At least this was the prediction of a technologist I interviewed last week, who made the point that voice recognition is going to transform the way we communicate.
Indeed, think of this. Your keyboard could be well on the way to becoming a retro party piece for future generations to marvel at – in the same way that today’s hipsters rejoice as they dust off dad’s vinyl collection.
Yet, when technology gives, it has a habit of taking away. Time-consuming typing goes, but what else goes with it? Well, jobs will change – and radically.
This was all part of the contemplative air that settled on this year’s gathering at London Tech Week.
The headwinds of public scrutiny are hitting home, and it’s even got a portmanteau – so you know it’s serious. It’s called techlash, and fear of its landing abounds in the tech community. Don’t let the name fool you, it’s not a big night out in a Shoreditch boozer, but rather what many see as the impending rite of passage that the maturing sector must go through.
The friend or foe in this drama, depending on which side of the fence you are on, is artificial intelligence (AI). Done well, it could revolutionise how we learn, work, and are looked after. I was heartened to hear how Great Ormond Street is using AI to create medical chatbots that make children’s personal care more, well, personal.
No business will be left untouched: 85 per cent of all enterprises will be using AI by 2020, according to Microsoft UK’s chief Cindy Rose, and the speed of adoption is set to rapidly escalate as the technology moves from a consumer gimmick to the commercial mainstream.
There is opportunity here. Accenture estimates that it could add up to £654bn to the UK economy by 2035. Britain is already being eyed up as a potential world leader when it comes to AI – it’s why the government’s new £1bn new deal for AI is a landmark bet on future opportunities.

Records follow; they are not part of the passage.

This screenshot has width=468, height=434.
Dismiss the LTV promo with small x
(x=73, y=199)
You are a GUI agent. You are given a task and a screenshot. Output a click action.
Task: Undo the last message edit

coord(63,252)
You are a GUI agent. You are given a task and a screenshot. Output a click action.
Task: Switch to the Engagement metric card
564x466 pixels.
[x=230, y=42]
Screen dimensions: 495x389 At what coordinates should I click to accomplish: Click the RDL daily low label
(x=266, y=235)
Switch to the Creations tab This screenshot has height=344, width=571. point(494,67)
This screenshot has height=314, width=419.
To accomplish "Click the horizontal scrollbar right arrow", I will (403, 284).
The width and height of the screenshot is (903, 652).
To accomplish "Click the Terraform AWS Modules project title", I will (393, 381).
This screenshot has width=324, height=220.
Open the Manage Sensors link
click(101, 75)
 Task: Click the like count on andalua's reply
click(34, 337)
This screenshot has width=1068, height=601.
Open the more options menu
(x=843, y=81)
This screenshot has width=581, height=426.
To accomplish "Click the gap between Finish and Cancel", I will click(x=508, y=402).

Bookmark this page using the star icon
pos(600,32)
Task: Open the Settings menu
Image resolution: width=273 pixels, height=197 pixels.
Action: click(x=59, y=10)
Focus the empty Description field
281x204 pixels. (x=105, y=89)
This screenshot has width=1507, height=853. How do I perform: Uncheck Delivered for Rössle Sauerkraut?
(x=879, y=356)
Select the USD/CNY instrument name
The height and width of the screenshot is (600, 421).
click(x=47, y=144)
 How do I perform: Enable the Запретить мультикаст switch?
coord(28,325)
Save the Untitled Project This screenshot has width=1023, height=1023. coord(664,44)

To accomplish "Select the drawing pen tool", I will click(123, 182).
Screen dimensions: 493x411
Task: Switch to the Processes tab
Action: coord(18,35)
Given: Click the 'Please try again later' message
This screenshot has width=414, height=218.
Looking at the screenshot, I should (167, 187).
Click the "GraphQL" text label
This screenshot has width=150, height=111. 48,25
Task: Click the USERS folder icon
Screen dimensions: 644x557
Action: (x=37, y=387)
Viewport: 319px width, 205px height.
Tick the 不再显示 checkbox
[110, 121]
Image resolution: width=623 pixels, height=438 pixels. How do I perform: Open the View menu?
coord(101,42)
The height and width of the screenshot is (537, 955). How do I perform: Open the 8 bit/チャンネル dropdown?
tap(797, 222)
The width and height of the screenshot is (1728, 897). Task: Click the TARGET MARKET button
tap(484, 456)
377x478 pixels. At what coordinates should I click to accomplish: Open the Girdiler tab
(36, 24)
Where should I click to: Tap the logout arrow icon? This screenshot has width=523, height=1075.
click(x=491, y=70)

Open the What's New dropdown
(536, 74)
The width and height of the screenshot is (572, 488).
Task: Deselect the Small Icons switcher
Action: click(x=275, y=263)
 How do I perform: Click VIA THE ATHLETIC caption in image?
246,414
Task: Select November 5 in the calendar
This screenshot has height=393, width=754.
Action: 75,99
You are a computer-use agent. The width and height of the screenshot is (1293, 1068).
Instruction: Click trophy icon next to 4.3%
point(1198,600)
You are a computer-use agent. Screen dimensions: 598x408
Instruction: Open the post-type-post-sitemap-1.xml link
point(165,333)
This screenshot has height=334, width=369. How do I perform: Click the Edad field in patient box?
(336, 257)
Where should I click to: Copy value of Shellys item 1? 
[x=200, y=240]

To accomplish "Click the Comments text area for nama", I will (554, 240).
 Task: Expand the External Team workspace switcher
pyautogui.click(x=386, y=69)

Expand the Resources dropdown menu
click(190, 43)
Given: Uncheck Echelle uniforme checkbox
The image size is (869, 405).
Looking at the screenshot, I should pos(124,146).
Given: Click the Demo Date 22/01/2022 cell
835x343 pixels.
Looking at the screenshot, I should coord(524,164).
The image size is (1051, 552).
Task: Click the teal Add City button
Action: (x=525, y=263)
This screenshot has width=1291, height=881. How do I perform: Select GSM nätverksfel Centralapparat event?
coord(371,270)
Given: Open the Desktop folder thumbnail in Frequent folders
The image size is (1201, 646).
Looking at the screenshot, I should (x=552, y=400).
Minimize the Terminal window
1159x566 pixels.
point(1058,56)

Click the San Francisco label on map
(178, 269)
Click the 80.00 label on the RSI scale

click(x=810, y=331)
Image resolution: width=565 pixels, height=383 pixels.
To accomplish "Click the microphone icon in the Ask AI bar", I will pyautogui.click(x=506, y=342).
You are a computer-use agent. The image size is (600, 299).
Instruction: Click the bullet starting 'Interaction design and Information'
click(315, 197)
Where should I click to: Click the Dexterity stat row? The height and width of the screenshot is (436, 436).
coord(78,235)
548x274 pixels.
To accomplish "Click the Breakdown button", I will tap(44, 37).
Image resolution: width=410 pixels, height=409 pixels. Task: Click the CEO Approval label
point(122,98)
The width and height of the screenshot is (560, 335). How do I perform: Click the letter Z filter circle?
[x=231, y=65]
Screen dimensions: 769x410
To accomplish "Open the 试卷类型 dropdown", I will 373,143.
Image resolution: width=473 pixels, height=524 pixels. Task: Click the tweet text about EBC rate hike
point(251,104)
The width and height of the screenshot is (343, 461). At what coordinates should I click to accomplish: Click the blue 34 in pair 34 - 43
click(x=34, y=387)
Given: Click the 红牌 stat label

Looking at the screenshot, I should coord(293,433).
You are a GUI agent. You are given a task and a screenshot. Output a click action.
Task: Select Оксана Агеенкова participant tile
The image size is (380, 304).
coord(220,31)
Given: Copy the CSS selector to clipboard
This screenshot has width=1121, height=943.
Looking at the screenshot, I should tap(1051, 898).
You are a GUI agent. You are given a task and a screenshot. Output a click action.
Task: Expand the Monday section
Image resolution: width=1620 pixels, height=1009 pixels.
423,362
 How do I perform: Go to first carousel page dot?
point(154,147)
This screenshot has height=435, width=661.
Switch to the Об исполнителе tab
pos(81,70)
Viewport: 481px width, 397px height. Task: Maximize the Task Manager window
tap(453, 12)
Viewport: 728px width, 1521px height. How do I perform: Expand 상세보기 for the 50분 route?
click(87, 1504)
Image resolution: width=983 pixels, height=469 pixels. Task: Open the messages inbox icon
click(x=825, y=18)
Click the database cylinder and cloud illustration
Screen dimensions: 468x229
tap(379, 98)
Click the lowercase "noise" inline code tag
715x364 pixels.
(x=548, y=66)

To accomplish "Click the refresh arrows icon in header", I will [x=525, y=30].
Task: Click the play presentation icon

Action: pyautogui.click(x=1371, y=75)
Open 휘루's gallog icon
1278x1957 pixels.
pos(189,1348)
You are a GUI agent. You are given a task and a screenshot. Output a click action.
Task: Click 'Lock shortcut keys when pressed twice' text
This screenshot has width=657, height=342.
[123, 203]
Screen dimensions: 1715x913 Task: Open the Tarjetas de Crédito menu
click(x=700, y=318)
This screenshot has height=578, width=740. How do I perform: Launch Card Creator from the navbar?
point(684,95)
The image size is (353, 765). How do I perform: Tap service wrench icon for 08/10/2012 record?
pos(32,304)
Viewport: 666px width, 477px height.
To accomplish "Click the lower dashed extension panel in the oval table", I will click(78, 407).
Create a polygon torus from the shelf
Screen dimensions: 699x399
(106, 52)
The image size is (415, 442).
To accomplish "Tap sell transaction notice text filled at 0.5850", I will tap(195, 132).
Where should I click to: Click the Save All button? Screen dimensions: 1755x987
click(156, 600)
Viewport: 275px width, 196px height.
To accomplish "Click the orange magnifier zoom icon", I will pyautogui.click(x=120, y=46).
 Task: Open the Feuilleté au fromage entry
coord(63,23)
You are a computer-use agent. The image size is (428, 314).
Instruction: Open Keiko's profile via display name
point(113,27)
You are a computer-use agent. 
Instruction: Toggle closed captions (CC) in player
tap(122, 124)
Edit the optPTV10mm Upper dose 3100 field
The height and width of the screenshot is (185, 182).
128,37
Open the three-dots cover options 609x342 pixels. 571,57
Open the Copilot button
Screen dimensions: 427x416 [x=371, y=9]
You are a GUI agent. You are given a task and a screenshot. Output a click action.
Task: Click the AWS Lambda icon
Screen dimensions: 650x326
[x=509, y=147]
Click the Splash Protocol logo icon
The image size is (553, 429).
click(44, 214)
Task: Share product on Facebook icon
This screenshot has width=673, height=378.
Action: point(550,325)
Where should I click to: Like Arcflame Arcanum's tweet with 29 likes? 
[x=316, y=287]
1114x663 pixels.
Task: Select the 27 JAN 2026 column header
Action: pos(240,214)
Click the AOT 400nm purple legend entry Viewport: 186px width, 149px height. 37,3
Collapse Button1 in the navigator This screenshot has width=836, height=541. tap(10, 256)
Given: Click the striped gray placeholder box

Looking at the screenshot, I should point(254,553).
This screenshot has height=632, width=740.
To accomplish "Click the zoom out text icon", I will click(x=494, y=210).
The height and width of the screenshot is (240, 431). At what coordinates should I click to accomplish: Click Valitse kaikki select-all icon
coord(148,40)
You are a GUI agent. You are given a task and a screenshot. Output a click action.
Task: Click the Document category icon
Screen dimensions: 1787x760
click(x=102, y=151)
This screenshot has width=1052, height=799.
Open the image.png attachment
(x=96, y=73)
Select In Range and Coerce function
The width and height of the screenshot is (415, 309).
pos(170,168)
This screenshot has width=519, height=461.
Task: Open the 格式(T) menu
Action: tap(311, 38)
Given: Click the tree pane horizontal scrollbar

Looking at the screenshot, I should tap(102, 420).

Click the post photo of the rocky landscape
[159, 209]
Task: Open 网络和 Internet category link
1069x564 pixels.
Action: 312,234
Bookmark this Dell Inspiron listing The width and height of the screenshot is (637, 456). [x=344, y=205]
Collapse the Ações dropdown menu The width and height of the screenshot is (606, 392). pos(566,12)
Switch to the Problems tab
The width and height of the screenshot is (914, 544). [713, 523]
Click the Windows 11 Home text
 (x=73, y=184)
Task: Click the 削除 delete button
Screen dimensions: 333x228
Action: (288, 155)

But it’s not without its detractors. Some of the big titans of tech are in the dock when it comes to public trust right now. Personal data, transparency, and what tech companies can do about the spread of misleading and illegal content on their platforms are all hot topics at the moment.
The answer is to ensure that people are front and centre as the technology evolves. Eliminating flaws and oversight requires teams of diverse cognitive ability and from a rich array of backgrounds if we want to hardwire out machine bias and discrimination.
“We want to see redeployment not unemployment,” culture secretary Matt Hancock said last week.
This call-out is an opportunity as well as an obligation, because many of us want to believe in the great transformations that tech can deliver.
Indeed, the younger you are, the more likely you are to have a positive view of technology. The World Economic Forum Global Shaper Survey is a testament to this. An overwhelming 86 per cent of millennial respondents believe that, although they expect technology to impact jobs, it will also create lots of new ones.
If this is the prevailing attitude among young adults, it will only gain prominence. By 2025, millennials will make up 75 per cent of the global workforce. What’s more, they’ll be driving the direction of investment as millennial global spending power overtakes Generation X by 2020.
All signs point in a digital direction. Digital advertising accounted for half of all spending on advertising in the UK for the first time in 2017. That same year, for the first time, the top five companies in the US valued by market cap were all technology firms.
But with the advance, heed the warnings. Ogilvy vice chairman Rory Sutherland was on the money last week when he raised the spectre of the “Valley Vice”. He was referring to the tendency of technologists to identify more and more ways to eradicate human beings from the economic equation.
Replace the hotel doorman with an automatic door and you’ve boosted your door-opening efficiency. However, you’ve also just lost a personality, a status symbol, and a helping hand to customers. Relationships, advice, and interaction – sacrificed in one fell swoop in the name of efficiency.
His point is that, rather than diminishing the human role, future AI must be about realising the potential of people. There’s a lot riding on this. If the technologists get it right, there’s plenty of evidence of the brilliant progress it can bring about – ditching your keyboard is just the start.